[CPU/CUDA ep] Improve DeformConv op performance (#27824)
### Description
Improve DeformConv op performance
### Motivation and Context
This PR consolidates a series of optimizations targeting the
`DeformConv` (Deformable Convolution) operator across both CPU and CUDA
execution providers.
* **For CPU:** The previous implementation suffered from bottlenecks due
to redundant computations, lack of vectorization in bilinear sampling,
and sub-optimal thread pool utilization. This overhaul redesigns the
memory layout and execution pipeline to maximize SIMD opportunities and
harden memory safety.
* **For GPU:** The batched GEMM operation previously relied on an
intermediate buffer and a custom scatter kernel to format the output,
which consumed extra memory and kernel launch overhead. This update
introduces a zero-copy approach.
---
#### 1. CPU Optimizations & Refactoring
The CPU execution path has been heavily refactored to minimize branching
in hot paths, maximize vectorization, and safely handle edge cases.

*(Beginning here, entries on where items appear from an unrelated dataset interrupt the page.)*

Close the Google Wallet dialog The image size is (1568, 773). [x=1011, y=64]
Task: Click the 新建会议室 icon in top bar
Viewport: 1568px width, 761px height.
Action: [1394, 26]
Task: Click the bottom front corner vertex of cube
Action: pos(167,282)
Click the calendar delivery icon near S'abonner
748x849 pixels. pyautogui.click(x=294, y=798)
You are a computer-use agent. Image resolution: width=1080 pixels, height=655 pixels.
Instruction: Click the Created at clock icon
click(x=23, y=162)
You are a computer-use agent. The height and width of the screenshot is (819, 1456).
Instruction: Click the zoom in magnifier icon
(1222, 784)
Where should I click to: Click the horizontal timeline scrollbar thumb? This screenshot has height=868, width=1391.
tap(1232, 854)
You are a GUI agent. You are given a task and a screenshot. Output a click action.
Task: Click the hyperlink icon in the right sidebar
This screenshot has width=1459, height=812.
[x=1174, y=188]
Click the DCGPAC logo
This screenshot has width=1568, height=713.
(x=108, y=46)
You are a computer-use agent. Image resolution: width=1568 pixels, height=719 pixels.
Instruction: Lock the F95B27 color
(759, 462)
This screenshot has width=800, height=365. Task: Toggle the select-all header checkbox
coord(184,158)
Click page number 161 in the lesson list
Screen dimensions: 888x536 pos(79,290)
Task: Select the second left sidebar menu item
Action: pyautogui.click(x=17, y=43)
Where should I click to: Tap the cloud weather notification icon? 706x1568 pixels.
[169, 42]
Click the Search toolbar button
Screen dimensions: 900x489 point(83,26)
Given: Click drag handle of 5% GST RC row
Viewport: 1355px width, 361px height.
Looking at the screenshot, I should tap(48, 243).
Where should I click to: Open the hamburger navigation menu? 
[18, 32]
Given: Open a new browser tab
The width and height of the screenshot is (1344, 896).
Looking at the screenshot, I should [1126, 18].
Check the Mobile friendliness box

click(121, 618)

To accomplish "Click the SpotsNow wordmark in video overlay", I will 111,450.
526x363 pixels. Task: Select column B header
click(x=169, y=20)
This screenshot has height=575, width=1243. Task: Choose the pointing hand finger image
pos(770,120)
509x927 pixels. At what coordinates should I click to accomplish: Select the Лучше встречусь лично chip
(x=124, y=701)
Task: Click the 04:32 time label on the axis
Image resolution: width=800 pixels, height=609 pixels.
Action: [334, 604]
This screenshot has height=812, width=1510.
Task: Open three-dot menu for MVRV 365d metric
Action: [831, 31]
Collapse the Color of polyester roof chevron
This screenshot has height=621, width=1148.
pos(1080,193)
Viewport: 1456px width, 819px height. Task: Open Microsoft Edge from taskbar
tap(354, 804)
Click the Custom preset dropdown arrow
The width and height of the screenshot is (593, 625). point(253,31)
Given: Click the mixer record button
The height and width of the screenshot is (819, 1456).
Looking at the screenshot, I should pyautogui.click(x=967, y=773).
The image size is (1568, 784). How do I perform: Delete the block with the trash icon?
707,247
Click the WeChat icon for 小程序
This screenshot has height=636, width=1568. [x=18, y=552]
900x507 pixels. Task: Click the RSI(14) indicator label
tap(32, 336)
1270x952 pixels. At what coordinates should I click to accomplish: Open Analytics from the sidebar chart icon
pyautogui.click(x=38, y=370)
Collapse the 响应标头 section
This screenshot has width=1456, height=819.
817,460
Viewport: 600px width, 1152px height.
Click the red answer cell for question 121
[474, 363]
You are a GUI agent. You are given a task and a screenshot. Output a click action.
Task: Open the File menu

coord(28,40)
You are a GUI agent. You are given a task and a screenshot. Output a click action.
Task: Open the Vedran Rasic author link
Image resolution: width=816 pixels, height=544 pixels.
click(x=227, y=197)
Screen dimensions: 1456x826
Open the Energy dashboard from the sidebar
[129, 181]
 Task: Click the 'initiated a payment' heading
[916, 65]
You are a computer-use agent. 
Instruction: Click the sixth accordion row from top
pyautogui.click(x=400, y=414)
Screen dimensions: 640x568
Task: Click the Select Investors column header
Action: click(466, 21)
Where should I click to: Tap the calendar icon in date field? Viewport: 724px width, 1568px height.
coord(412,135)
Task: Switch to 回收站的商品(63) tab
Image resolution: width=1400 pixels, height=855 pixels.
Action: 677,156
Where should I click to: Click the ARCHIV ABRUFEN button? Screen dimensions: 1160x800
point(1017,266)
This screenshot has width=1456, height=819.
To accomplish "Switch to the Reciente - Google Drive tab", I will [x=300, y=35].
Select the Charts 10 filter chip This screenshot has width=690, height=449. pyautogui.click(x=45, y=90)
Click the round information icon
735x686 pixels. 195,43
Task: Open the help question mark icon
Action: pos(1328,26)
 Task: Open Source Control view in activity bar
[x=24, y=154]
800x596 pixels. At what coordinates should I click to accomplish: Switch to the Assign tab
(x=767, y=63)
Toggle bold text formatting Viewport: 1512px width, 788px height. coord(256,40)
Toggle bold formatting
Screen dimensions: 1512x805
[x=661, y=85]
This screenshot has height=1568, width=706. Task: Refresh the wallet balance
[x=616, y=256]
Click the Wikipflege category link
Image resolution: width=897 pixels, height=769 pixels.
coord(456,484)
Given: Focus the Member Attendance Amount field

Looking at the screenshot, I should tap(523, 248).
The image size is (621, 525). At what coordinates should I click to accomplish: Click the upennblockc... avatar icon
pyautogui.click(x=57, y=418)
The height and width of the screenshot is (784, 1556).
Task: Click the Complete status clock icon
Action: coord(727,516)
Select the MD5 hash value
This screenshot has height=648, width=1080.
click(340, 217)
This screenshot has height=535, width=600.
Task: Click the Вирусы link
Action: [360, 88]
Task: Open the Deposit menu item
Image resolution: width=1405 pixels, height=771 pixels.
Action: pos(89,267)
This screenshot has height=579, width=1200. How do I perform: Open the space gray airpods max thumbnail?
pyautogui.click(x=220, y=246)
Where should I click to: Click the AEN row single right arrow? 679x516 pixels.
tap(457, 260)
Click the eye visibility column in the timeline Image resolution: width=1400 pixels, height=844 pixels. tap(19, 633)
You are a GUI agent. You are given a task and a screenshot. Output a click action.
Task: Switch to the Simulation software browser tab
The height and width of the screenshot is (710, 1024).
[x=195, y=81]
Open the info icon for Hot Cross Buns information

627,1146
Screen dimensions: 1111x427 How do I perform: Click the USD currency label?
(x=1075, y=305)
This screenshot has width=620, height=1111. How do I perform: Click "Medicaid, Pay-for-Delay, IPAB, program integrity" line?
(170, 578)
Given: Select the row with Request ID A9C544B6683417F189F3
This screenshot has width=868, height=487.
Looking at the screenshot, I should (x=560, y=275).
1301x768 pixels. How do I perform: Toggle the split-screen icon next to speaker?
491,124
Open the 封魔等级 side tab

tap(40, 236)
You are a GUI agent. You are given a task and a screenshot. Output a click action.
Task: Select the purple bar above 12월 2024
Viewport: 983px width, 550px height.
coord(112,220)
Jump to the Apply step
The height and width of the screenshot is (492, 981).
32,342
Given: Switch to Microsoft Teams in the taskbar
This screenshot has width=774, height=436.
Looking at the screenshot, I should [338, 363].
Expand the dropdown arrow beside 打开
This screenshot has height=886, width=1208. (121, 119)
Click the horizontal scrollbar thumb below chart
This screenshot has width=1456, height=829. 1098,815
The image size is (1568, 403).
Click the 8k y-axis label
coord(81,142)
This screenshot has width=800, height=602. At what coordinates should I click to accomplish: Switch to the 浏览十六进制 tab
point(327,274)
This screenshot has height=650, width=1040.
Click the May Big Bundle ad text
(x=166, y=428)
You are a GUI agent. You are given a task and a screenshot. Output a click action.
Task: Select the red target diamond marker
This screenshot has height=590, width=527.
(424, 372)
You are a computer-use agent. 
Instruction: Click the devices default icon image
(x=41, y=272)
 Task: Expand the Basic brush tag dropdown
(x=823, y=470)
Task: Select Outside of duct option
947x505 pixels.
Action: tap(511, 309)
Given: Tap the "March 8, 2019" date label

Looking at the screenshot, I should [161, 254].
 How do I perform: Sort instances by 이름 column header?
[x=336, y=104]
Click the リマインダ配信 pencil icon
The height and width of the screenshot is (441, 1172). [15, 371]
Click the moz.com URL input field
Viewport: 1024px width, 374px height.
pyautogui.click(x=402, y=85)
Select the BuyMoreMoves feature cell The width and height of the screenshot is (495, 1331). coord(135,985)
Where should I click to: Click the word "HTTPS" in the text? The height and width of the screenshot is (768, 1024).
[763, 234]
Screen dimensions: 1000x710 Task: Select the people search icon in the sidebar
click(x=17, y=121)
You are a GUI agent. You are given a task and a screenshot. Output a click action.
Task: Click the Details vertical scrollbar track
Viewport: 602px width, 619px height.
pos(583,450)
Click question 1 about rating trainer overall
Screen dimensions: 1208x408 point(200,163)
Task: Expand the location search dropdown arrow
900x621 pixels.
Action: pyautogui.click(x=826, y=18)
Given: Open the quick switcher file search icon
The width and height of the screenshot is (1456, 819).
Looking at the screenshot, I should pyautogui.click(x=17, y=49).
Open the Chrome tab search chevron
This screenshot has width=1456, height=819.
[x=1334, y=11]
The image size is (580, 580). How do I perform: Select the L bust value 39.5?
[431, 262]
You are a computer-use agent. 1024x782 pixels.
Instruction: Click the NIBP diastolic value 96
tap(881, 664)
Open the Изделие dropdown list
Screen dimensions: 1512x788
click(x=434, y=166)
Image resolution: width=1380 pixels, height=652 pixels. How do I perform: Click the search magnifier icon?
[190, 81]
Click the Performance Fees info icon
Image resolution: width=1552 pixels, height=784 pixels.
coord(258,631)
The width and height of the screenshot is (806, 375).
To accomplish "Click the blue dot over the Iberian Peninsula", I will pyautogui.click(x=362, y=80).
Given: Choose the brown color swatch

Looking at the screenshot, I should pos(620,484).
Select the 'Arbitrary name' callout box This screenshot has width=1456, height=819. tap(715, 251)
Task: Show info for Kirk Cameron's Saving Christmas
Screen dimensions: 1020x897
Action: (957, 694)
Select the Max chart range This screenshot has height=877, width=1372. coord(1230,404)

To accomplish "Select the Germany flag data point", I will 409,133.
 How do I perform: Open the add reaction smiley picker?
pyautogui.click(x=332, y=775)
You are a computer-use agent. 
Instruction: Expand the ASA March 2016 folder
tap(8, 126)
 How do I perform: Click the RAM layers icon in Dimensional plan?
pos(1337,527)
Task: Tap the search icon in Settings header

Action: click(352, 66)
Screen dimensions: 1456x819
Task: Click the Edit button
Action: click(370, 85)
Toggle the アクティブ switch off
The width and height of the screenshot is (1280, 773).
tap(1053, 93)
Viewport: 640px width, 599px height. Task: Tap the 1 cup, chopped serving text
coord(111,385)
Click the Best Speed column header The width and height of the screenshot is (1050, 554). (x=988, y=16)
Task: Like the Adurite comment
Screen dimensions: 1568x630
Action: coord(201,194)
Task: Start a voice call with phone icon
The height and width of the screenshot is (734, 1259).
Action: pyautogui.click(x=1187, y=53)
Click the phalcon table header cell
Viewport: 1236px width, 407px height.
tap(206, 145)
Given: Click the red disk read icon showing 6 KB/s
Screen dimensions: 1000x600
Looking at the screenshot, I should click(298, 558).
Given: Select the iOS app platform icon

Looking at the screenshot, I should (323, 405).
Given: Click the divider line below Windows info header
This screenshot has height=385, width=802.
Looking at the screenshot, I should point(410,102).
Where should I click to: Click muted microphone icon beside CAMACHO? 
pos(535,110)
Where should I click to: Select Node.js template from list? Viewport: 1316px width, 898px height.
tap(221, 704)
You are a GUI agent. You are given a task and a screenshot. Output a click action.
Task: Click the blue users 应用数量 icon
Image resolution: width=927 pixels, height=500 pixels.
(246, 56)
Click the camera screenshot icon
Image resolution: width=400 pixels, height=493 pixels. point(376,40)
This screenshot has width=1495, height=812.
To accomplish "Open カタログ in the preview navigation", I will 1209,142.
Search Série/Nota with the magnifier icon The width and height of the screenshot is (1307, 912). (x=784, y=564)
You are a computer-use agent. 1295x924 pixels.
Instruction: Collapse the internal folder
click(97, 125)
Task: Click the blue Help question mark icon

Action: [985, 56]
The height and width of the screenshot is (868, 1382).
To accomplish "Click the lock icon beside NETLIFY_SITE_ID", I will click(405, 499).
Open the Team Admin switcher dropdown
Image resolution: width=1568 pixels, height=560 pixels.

| Feature / Optimization | Description | Key Benefit |
| :--- | :--- | :--- |
| **AoSoA Bilinear Sampling Plan** | Replaced on-the-fly interpolation
with a precomputed sampling plan using an 8-lane
Array-of-Structures-of-Arrays (AoSoA) layout (`kPlanAoSoALanes`). |
Perfectly aligns with 256-bit AVX2 vectors, enabling highly efficient
SIMD unrolling during the `im2col` gathering phase. |
| **Kernel Metadata Caching** | Introduced
`DeformConvKernelMetaCacheData` to cache static convolution geometry
(e.g., `kH`, `kW`, `padding`, `dilation`). | Eliminates the
O(kernel_size) overhead of reallocating and recomputing base offsets on
every single `Compute()` step. |
| **Fast Math & Branchless Logic** | Implemented a custom
`DeformConvFastFloor` and utilized an inverted bounds check with bitwise
operations to evaluate all four corners simultaneously. | Removes
expensive `std::floor` calls and unpredictable branches from the
operator's hottest path. |
| **Enhanced Parallelization** | Flattened the bilinear sampling plan
build tasks across spatial pixels. | Allows
`concurrency::ThreadPool::TryParallelFor` to split fine-grained work
effectively, drastically improving thread pool scaling. |
| **Hardened Bounds Checking** | Introduced compute-time bounds checks
using `CheckedMulSizeT` and `CheckedBatchSpan`. | Ensures batch indexing
and stride calculations stay within the addressable `size_t` range,
preventing integer overflow vulnerabilities. |
| **Bias Addition Refactoring** | Refactored bias addition to avoid
expensive `div`/`mod` operations, applying `ORT_CPU_RESTRICT` and
force-inlining. | Maximizes memory throughput and instruction pipelining
during the final bias addition phase. |
---
#### 2. GPU (CUDA) Optimizations
The CUDA implementation was optimized to reduce memory footprint and
eliminate unnecessary kernel launches.
* **Zero-Copy GEMM Output:** Removed the temporary `gemm_output_buffer`
allocation entirely. By carefully configuring the `stride_c` parameter
(`stride_c_y = M * output_image_size`), the
`cublasGemmStridedBatchedHelper` now writes the computed output directly
into the correct NCHW memory layout of the final `Y` tensor.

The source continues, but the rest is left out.